L’image assume alors deux fonctions: celles d’établir l’utopie (dans le sens de renverser le rapport de force) et de dénoncer le présent. Et si la dénonciation passe par la matière documentaire via la tension crée avec les autres matières documentaires du film (ou même avec le contexte historique du film), une forme de fiction est établie par cette isolation des fragments, cette première apparition de la bourgeoisie sous la forme de clowns. On les découpe comme on découpe les plans *shlak shlak* les voilà à cause de deux coups de ciseaux moqués par la propre existence qu’ils ont vécus à un instant T. Ce pouvoir sur le signifié via l’isolation de son image, que le bourgeois voudrait toujours « contrôlée », c’est déjà une forme de pouvoir pris sur lui. Mais voilà qu’un autre corps pénètre cet espace, une remise en question directe s’opère. En effet la femme à la valise que vous pouvez voir sur le plan ci-dessus est un personnage fictif, une prostituée qui dépouille les bourgeois. Un personnage de fiction, déjà une altérité par rapport au réel qui fait régner sa loi. Une altérité évoluant dans son cadre à lui, qui interagit avec ce réel dystopique. Ici la dichotomie fiction/documentaire prend un sens particulièrement révolutionnaire: celui de s’organiser dans la réalité bourgeoise, de construire sa propre réalité autonome dans ses dents, tout en n’oubliant pas qu’au final, dans le monde concret, tout reste encore à faire. Pourquoi ? C’est à ce pourquoi que l’espace documentaire du film se confronte. En véritable scène critique, on questionne une matière et on ouvre des brèches à l’intérieur. Le reste nous appartient.

## LISTING DE DONNÉES
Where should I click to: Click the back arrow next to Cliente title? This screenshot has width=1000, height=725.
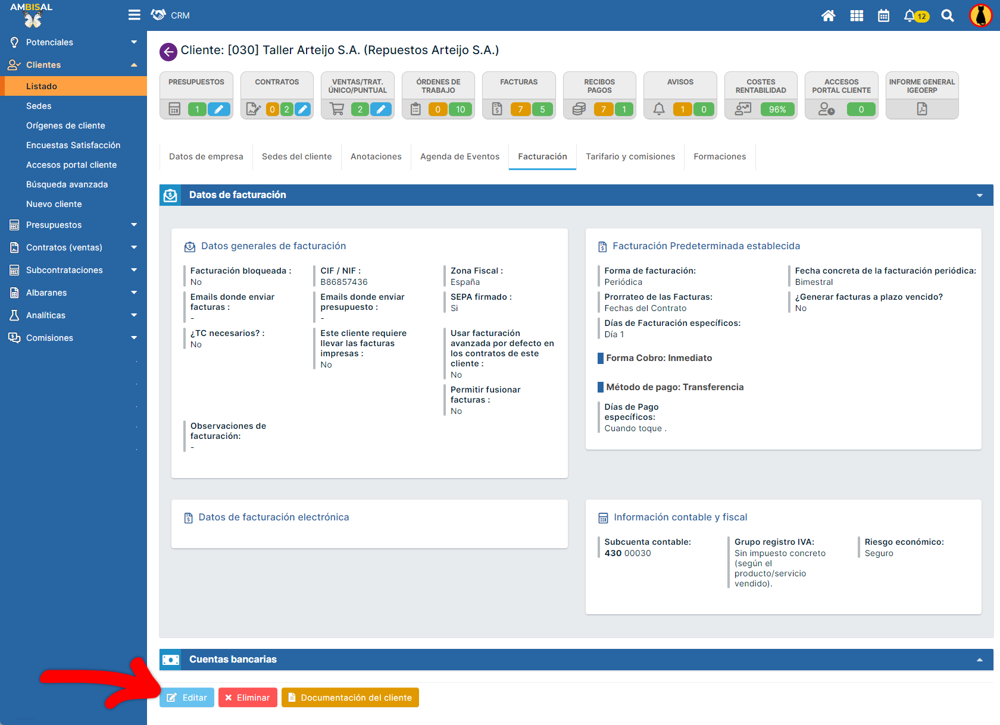[x=168, y=52]
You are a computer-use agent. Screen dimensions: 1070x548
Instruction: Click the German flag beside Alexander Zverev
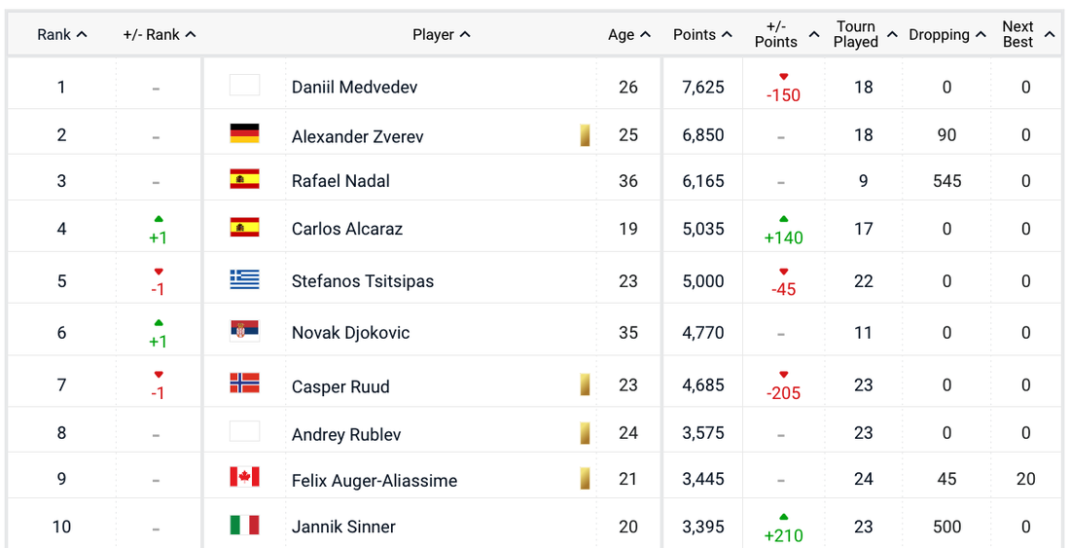[x=244, y=133]
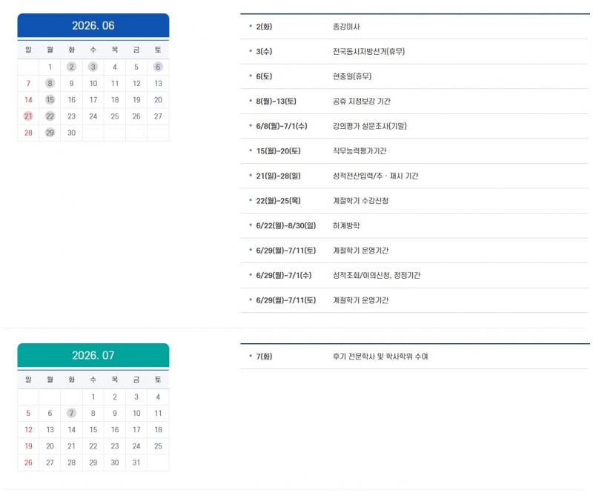
Task: Click highlighted June 22 date
Action: (50, 116)
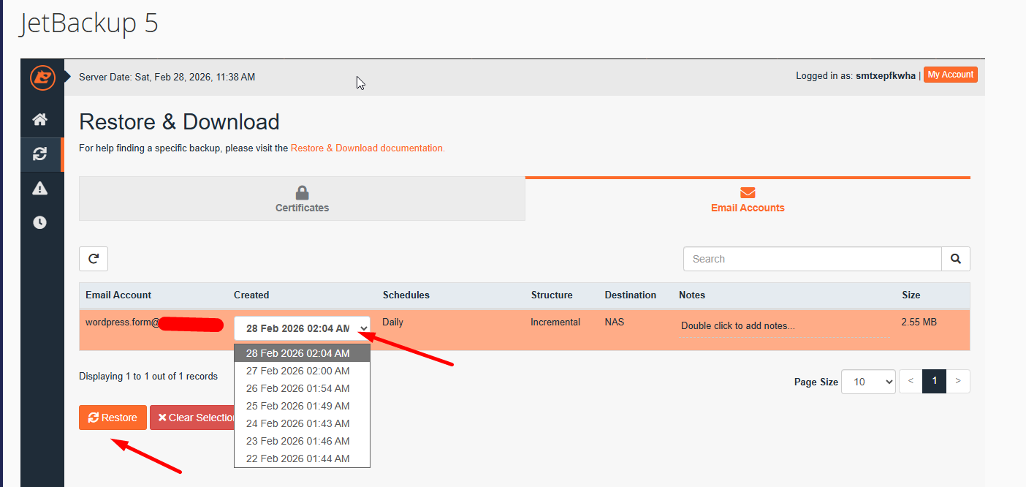The image size is (1026, 487).
Task: Go to the next page arrow
Action: click(957, 381)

## CONSIGNES
(1) Extrayez à l'identique les lignes du listing, depuis celle qui contient « You are a computer-use » jusqu'à la dernière ligne du listing, bornes incluses. Laissez de côté les images.
(2) Prolongez le texte sur la tension entre fiction et documentaire au cinéma à partir de sa dernière phrase.

## RÉPONSES PAR CONSIGNE
(1)
You are a computer-use agent. Screen dimensions: 1070x548
Instruction: Click the German flag beside Alexander Zverev
[x=244, y=133]
Task: Click highlighted June 22 date
Action: (50, 116)
The image size is (1026, 487).
Task: Go to the next page arrow
Action: click(957, 381)

(2)
3. Flamme de mon amour

Flamme de mon amour (1949) – Shochiku, réalisé par Kenji Mizoguchi

Le burlesque est l’un des premiers cinéma à avoir compris l’ambivalence du medium concernant les questions d’identification/distanciation. Alors qu’il décrit souvent des personnages avec une condition ou un caractère social (le clochard, le policier, l’étudiant) précis dont les exagérations peu nuancées permettent une collision et une dérision comique, il en fait surtout des objets étudiés d’un point de vu omniscient -celui du spectateur- ce qui permet de visualiser dans toutes ses étapes la situation comique dans ce qu’elle a de purement matérielle (c’est à dire au niveau de l’interaction physique). En cela le burlesque met une distance entre le spectateur et ses personnages, évidemment non naturalistes et avec qui visiblement il ne partageait pas grand chose de particulier. Pourtant une identification particulière reste accrochée à son dispositif, qui ne s’occupe plus des manifestations d’esprits, mais de tout un panel de relations matérielles qu’entretiennent ces humains entre eux ou avec leur environnement. C’est l’identification directe à des actes subis (ou qui menacent de s’accomplir) qui constitue toute l’émotion burlesque, qu’il s’agisse d’une simple chute possible (Safety Last !) ou de la répétition absurde et aliénante de la tache de l’ouvrier (Modern Times).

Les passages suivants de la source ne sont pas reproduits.